Indians have been told to hand over billions in banknotes after the country’s reserve bank set a deadline of the end of the month to exchange or deposit the country’s highest-value notes.
The 2,000 rupee note is still in wide circulation and is said to total £2.3billion.
Indians still in possession of the notes after the deadline in four days’ time will have to provide a reason for doing so.
The Reserve Bank of India announced the move on May 19 and by the start of September, 93 percent of the notes had reportedly been returned.
Of those notes returned so far the majority were deposited while a fraction have been exchanged for other denominations, according to banking data.
In a shock move, India’s Prime Minister Narendra Modi announced in November that all 500 and 1,000 rupee notes would be phased out. The 2,000 rupee notes were brought in soon after to boost the amount of money in circulation.

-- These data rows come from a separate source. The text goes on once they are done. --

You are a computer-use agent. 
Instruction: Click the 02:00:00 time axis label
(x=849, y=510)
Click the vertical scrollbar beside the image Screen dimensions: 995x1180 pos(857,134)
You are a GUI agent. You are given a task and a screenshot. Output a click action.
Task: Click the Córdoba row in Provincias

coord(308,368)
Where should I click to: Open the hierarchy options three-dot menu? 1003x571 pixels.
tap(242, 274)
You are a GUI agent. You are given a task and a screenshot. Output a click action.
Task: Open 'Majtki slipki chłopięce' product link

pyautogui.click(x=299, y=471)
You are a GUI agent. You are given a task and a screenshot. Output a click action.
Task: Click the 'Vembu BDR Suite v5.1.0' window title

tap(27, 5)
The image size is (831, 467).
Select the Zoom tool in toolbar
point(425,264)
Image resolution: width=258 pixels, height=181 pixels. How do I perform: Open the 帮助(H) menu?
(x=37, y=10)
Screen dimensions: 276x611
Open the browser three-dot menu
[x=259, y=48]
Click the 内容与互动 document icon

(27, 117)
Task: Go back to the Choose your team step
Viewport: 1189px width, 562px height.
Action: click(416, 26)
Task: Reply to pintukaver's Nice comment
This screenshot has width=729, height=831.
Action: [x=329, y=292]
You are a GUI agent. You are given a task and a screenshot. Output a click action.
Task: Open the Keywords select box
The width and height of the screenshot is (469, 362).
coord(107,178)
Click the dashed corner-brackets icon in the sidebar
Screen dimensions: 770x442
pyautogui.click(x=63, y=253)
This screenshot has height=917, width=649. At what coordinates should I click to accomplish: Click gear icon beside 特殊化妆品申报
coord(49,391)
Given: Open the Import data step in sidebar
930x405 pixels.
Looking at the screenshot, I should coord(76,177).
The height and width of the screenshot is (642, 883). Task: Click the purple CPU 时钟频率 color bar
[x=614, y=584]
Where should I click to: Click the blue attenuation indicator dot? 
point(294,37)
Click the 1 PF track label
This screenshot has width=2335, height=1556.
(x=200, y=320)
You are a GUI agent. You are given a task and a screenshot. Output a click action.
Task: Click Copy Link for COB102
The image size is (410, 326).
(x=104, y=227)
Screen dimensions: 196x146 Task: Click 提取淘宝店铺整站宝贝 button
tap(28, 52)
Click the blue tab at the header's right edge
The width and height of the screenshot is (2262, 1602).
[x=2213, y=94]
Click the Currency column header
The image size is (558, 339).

The decision sparked chaos as people waited in long queues outside banks and ATMS to exchange their 500 and 1,000 rupee notes before the deadline came.
Modi defended the move as a measure to combat money earned from the black market.
India’ reserve bank has looked to avoid similar panicked scenes by keeping the 2,000 rupee legal tender status beyond the deadline.
This means that while Indians are encouraged to deposit or exchange the 2,000 Rupee notes, they can still be used for purchases past the deadline.
The Governor of the Bank issued a plea to Indians not to rush the banks as the required replacement notes had been made available.
Shaktikanta Das also insisted that the withdrawal of the notes will have minimal impact on the country’s economy.